# Page extract

The commitment ordering solution

Commitment ordering [2] [3] (or Commit ordering; CO) is the only high-performance, fault tolerant, conflict serializability providing solution that has been proposed as a fully distributed (no central computing component or data-structure are needed), general mechanism that can be combined seamlessly with any local (to a database) concurrency control mechanism (see technical summary). Since the CO property of a schedule is a necessary condition for global serializability of autonomous databases (in the context of concurrency control), it provides the only general solution for autonomous databases (i.e., if autonomous databases do not comply with CO, then global serializability may be violated). Seemingly by sheer luck, the CO solution possesses many attractive properties:

  1. does not interfere with any transaction's operation, particularly neither block, restrict nor delay any data-access operation (read or write) for either local or global transactions (and thus does not cause any extra aborts); thus allows seamless integration with any concurrency control mechanism.
  2. allows optimistic implementations (non-blocking, i.e., non data access blocking).
  3. allows heterogeneity: Global serializability is achieved across multiple transactional objects with different (any) concurrency control mechanisms, without interfering with the mechanisms' operations.
  4. allows modularity: Transactional objects can be added and removed transparently.
  5. allows full ACID transaction support.
  6. maintains each database's autonomy, and does not need any concurrency control information distribution (e.g., local precedence relations, locks, timestamps, or tickets).
  7. does not need any knowledge about the transactions.
  8. requires no communication overhead since it only uses already needed, unmodified atomic commitment protocol messages (any such protocol; using fault tolerant atomic commitment protocols and database systems makes the CO solution fault tolerant).
  9. automatically resolves global deadlocks due to locking.
  10. scales up effectively with computer network size and number of databases, almost without any negative impact on performance, since each global transaction is typically confined to certain relatively small numbers of databases and network nodes.
  11. requires no additional, artificial transaction access operations (e.g., "take timestamp" or "take ticket"), which typically result in additional, artificial conflicts that reduce concurrency.
  12. requires low overhead.

# What you have to do
The commitment ordering text gives examples of concurrency control information that the CO solution does not need to distribute. List every one of them. The data that comes next is not needed for this task.

# Source material
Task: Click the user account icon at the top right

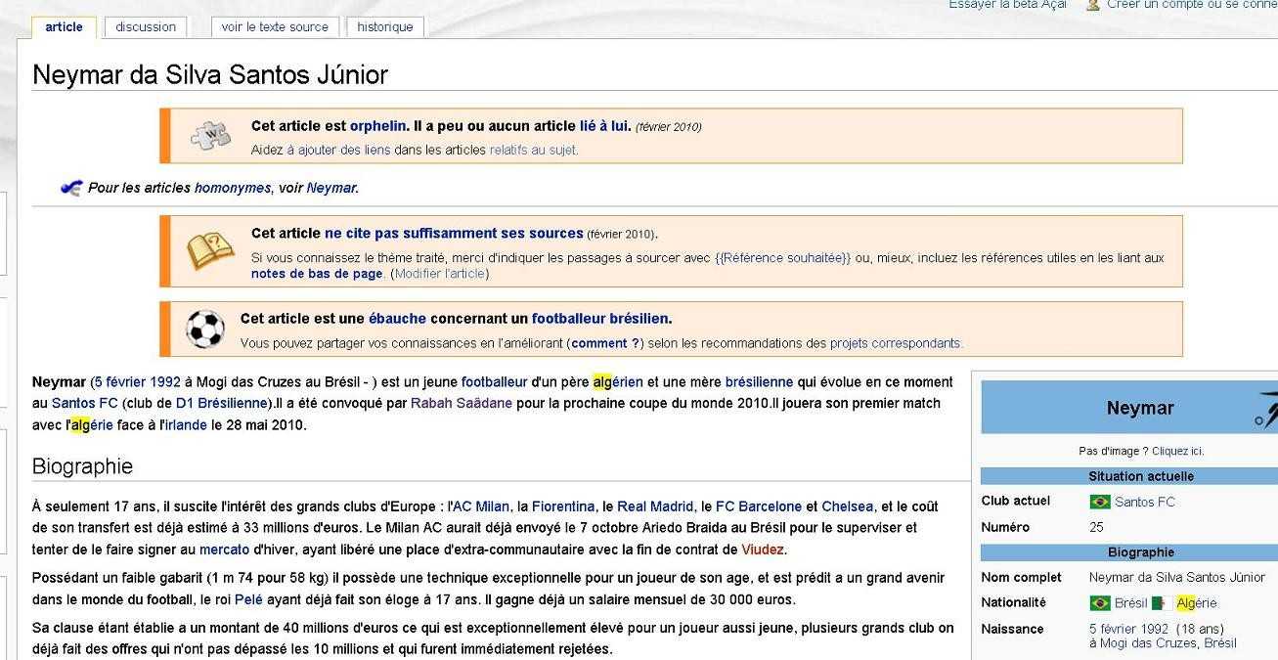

# Response for this exercise
- local precedence relations
- locks
- timestamps
- tickets